Render these lines as a numbered list, omitting any blank lines and leaving out the pictures.

┌────────

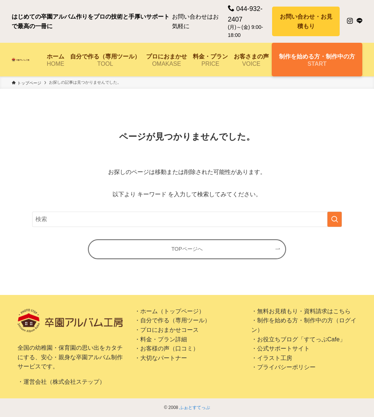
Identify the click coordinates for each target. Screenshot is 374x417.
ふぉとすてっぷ (194, 407)
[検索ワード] (187, 219)
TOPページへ (186, 249)
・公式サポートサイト (280, 348)
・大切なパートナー (160, 358)
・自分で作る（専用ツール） (172, 320)
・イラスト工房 (271, 358)
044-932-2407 (245, 14)
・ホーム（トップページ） (169, 311)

└────────

= ANSWER IN FULL =
1. Identify the click coordinates for each target. Screenshot is 374x417.
2. ふぉとすてっぷ (194, 407)
3. [検索ワード] (187, 219)
4. TOPページへ (186, 249)
5. ・公式サポートサイト (280, 348)
6. ・大切なパートナー (160, 358)
7. ・自分で作る（専用ツール） (172, 320)
8. ・イラスト工房 (271, 358)
9. 044-932-2407 (245, 14)
10. ・ホーム（トップページ） (169, 311)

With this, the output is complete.